Author, Katherine Valentine

Katherine Valentine is the author of the "Dorsetville" series, an inspirational set of novels that is based in her own personal faith and experiences as a cancer survivor. Valentine lives in the Litchfield Hills in Connecticut and uses the region as the physical backdrop for her fictional town. She wrote the first book in the series, A Miracle for St. Cecilia's, at a time when she needed something positive on which to focus her attentions; a series of tragedies had resulted in the loss of everything she and her husband owned, including their house, just when her husband was preparing to retire. The story line for the novel came to her as a result of her prayers for assistance, and within a year she had written the book and signed a multi-book contract with her publisher. The debut novel introduces the small New England town of Dorsetville as the local Catholic Church struggles to remain open in the face of a shrunken population and dwindling attendance. A Kirkus Reviews critic found this first volume in the series to be "a beguiling mix of characters in a sunny story that faithfully emphasizes the positive."

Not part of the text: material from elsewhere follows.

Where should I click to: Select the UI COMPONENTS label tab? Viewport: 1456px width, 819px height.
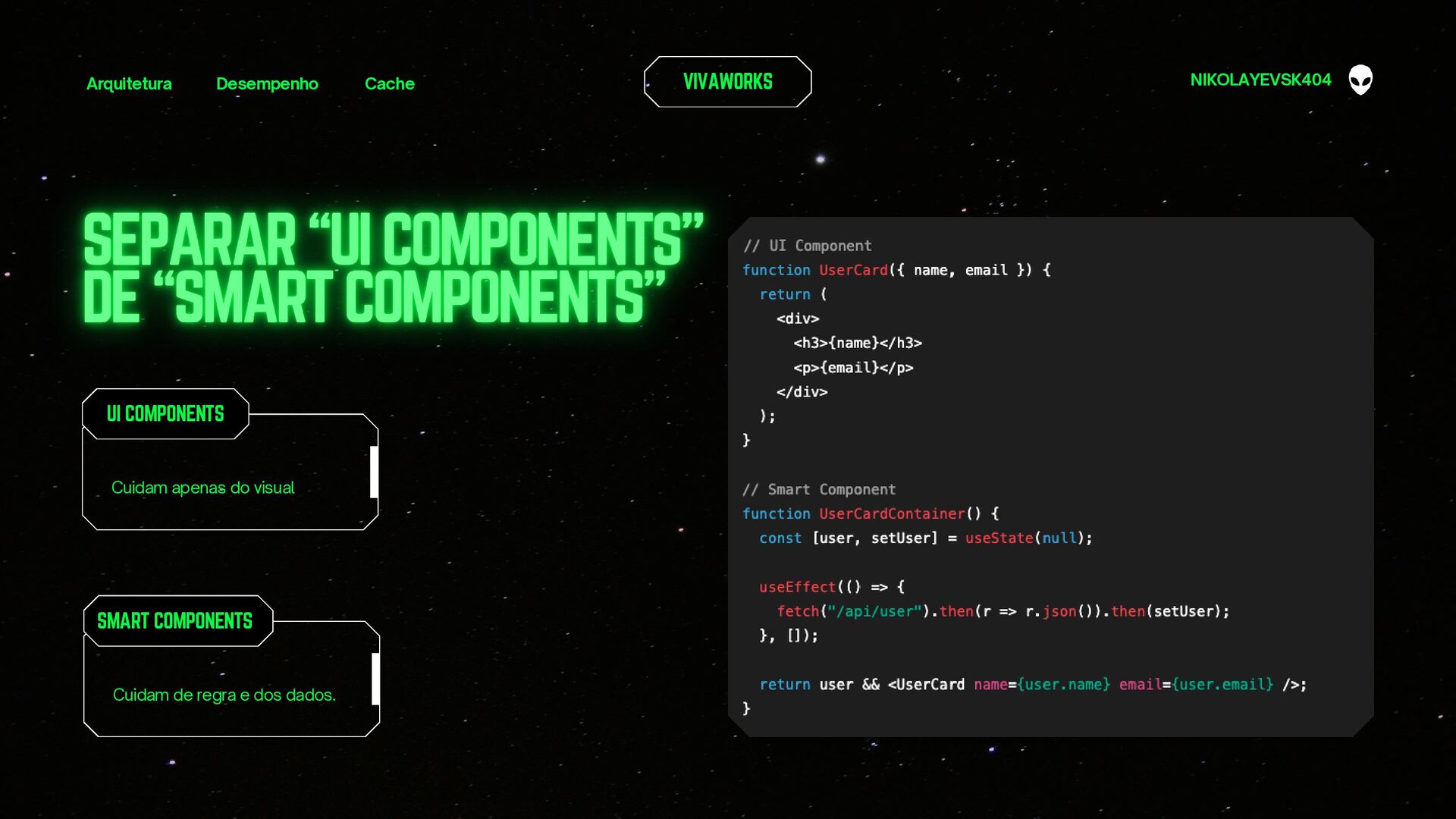165,413
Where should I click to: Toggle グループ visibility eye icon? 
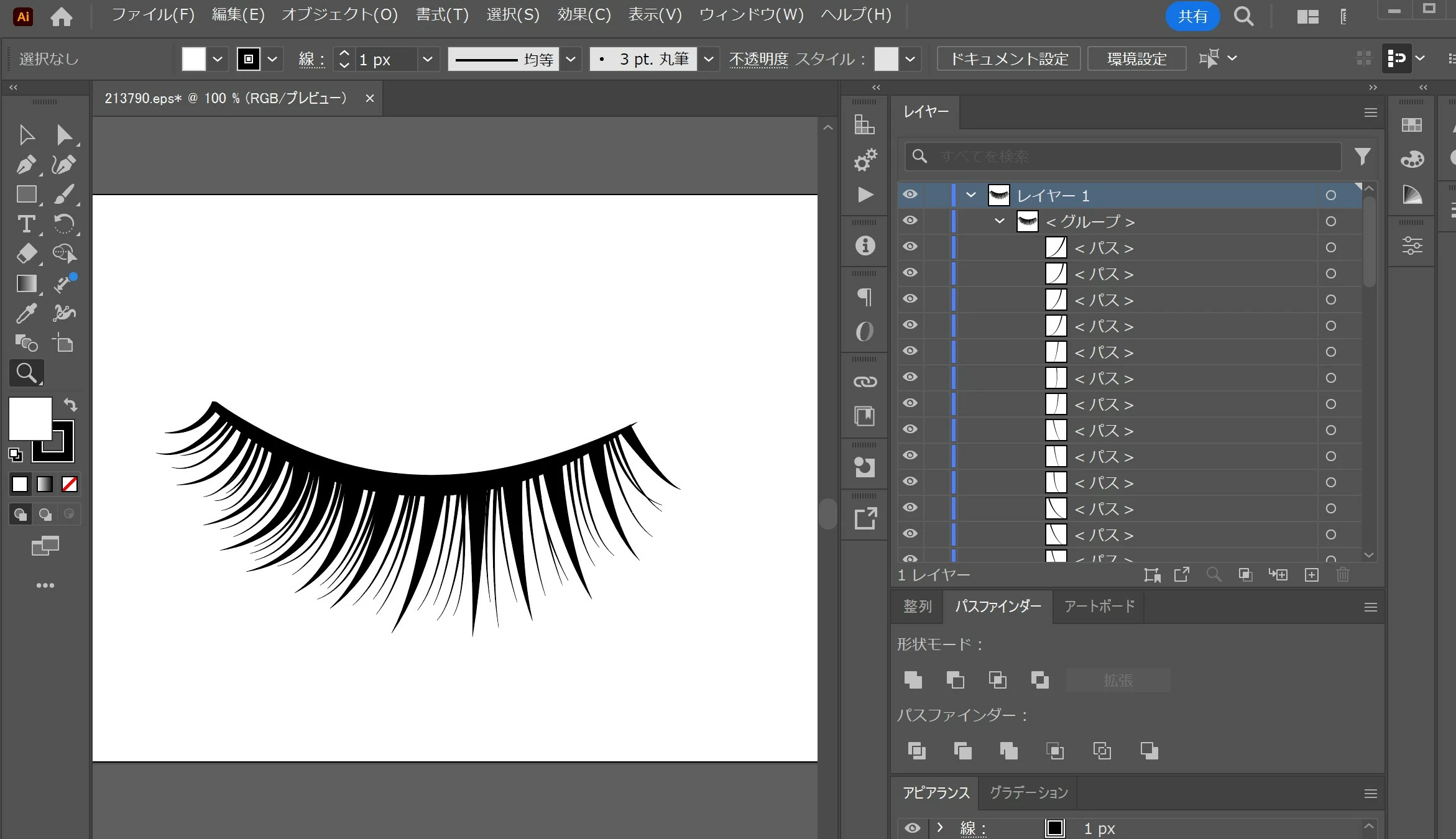(910, 221)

Subsequent volumes in Valentine's series follow the residents of the quaint town as they face other crises of faith and finances by pulling together to solve their difficulties. In Grace Will Lead Me Home, Valentine introduces a single mother whose twins need an expensive operation, as well as an expectant mother who faces a tragedy of her own. A Haunted Rectory pits the priest and the town psychic against the powers of darkness. Although the books are often compared to the similar "Mitford" series by Jan Karon, Valentine's efforts have been labeled as somewhat less successfully executed by some reviewers. For instance, a Publishers Weekly writer dubbed them "highly reminiscent of, but not quite equal to" Karon's books. Another Publishers Weekly critic, reviewing The Haunted Rectory, remarked that the author "succumbs to weak mechanics, telling instead of showing, offering redundant information," but a Kirkus Reviews contributor called the same novel "devilishly entertaining fantasy fare for people of faith."